→ **INPUT MATERIAL**
▶

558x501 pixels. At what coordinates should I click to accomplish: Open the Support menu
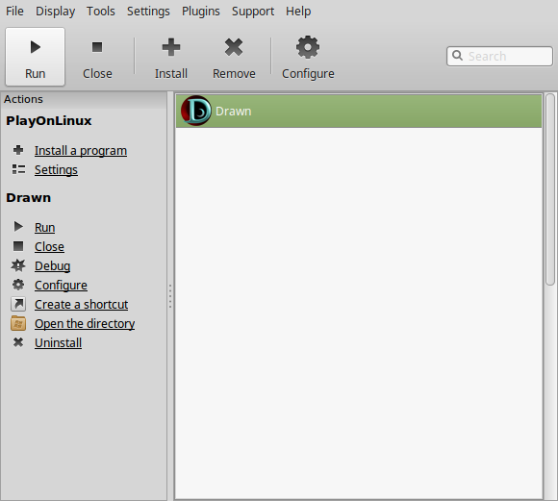point(253,11)
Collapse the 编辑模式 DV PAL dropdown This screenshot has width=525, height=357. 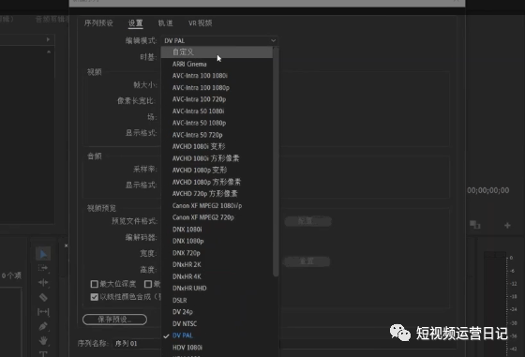click(219, 40)
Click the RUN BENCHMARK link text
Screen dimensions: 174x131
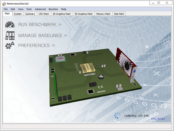tap(40, 25)
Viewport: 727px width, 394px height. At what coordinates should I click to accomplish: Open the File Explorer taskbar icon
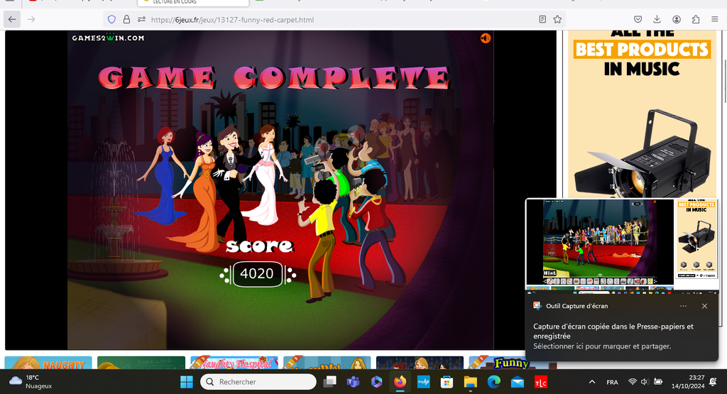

◀

→ **YOUR GOAL**
Set out nothing but the lines from the line with "Click the RUN BENCHMARK link text" through the end of the material, reproduced exactly, both ends included, pictures omitted.

→ **FINAL ANSWER**
Click the RUN BENCHMARK link text
Screen dimensions: 174x131
tap(40, 25)
Viewport: 727px width, 394px height. At what coordinates should I click to accomplish: Open the File Explorer taskbar icon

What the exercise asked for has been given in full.